Downbeat headlines and bearish market analysis in major financial publications—including BusinessWeek—have offered readers plenty of pessimism in the past couple of months as well. The media frenzy has reached a point where CNNMoney.com advises its readers, for the sake of their sanity, to "Turn off CNBC."

Yet despite plenty of gloomy headlines and panicked talking heads, Richard Sparks of Schaeffer's Investment Research doesn't think the media are adding unnecessary fear to the market. "The facts themselves are scary enough," he says. It's a historic crisis, "and it hasn't needed any embellishment from the media," he says.

Still, the media can contribute to "huge swings in optimism and pessimism by investors," says Christopher Smith of the University of Southern California's Annenberg School for Communication. When conditions look good, analysts on TV are often "excessively optimistic," he says. "When things go sour, they outdo each other telling people how bad things could get."

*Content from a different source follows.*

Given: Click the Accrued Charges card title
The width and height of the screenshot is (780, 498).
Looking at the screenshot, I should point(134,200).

Adding to the fear is the fact that, while more and more people own stocks through individual retirement and 401(k) accounts, many Americans remain fairly uninformed when it comes to investing and the way financial markets work. Add in a crisis that is so complex that it's hard to describe simply, and, "people are just paralyzed," says Marty Steffens, chair in business and financial journalism at the Missouri School of Journalism. "Most people I talk to have no idea what to do."

Financial media outlets are used to serving active investors who are usually fairly well informed, but the crisis has attracted attention from plenty of Americans with very basic questions, such as whether bank accounts are safe, Steffens says. Moreover, "there's also the huge danger of giving someone the wrong advice," she says. "What might be great advice for me might be bad advice for you."

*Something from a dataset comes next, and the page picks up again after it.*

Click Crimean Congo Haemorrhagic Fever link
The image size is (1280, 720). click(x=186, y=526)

Sharp Pain for Institutional Investors

Even with these stresses, however, there is anecdotal evidence that average Americans and individual investors are actually less panicked these days than the professionals on Wall Street are. Many hedge funds, for example, are being forced to sell off assets, Sparks notes.

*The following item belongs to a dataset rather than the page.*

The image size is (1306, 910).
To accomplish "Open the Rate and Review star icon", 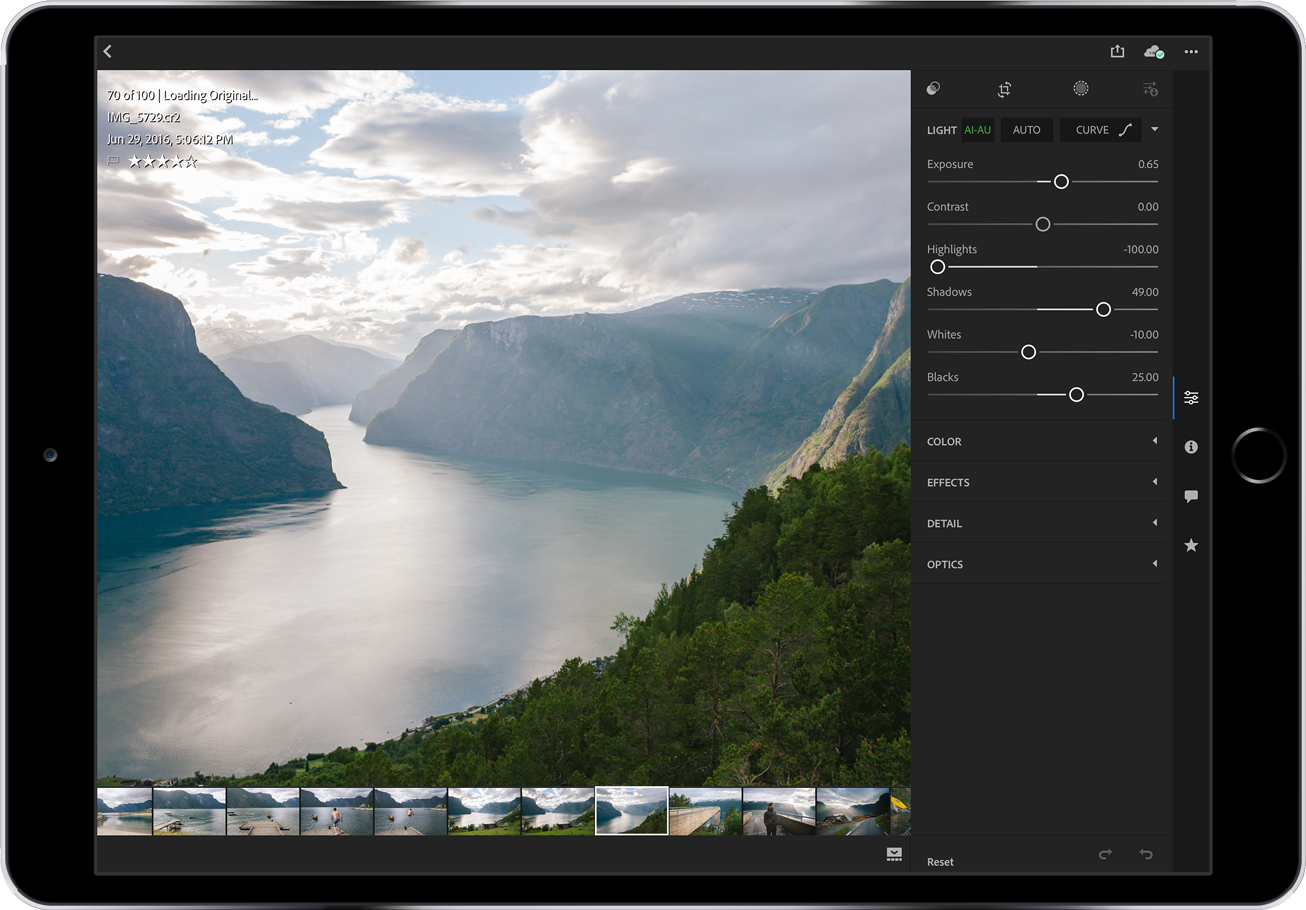I will pyautogui.click(x=1190, y=545).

An individual saving for retirement has the luxury of waiting out a big market sell-off. Institutional investors, by contrast, are judged by their short-term performance. "They're feeling more pain than the individual investors," Sparks says.

The media focus on the financial crisis has another important ingredient this year: Politics. Much of the media coverage of the economy inevitably leads to a discussion of the Presidential race. For the past two months, the economy has been topic No. 1 (BusinessWeek.com, 10/23/08) one for both Democratic nominee Barack Obama and Republican John McCain.

GOPers More Upbeat

A rough economy would be expected to hurt the incumbent party, and that's what has happened this fall as the crisis has helped Obama and hurt McCain, says Lynn Vavreck, a political science professor at the University of California at Los Angeles. She notes that one's political allegiance can actually influence one's perception of the economy. Polls have shown Republicans far more optimistic about the state of the economy than Democrats are, Vavreck says.

David Domke, a professor of communication at the University of Washington, thinks the Presidential election might actually be helping to limit the general public's panic level (BusinessWeek.com, 10/9/08). Fear is often driven by a sense of helplessness—the feeling that you don't know what to do, he says. "In some ways, the Presidential election gives people a sense that there is something they can do: They can vote for one of these candidates, whoever they think can do something about [the crisis]," Domke says.

The same might be true of the vast amounts of financial coverage available to people during this crisis. The availability of information makes people feel a little less helpless. It gives people a "feel of control to get as much information as they want," Domke says.

Of course, a relentless diet of bearish market news may ultimately limit even the heartiest investor's hunger for information.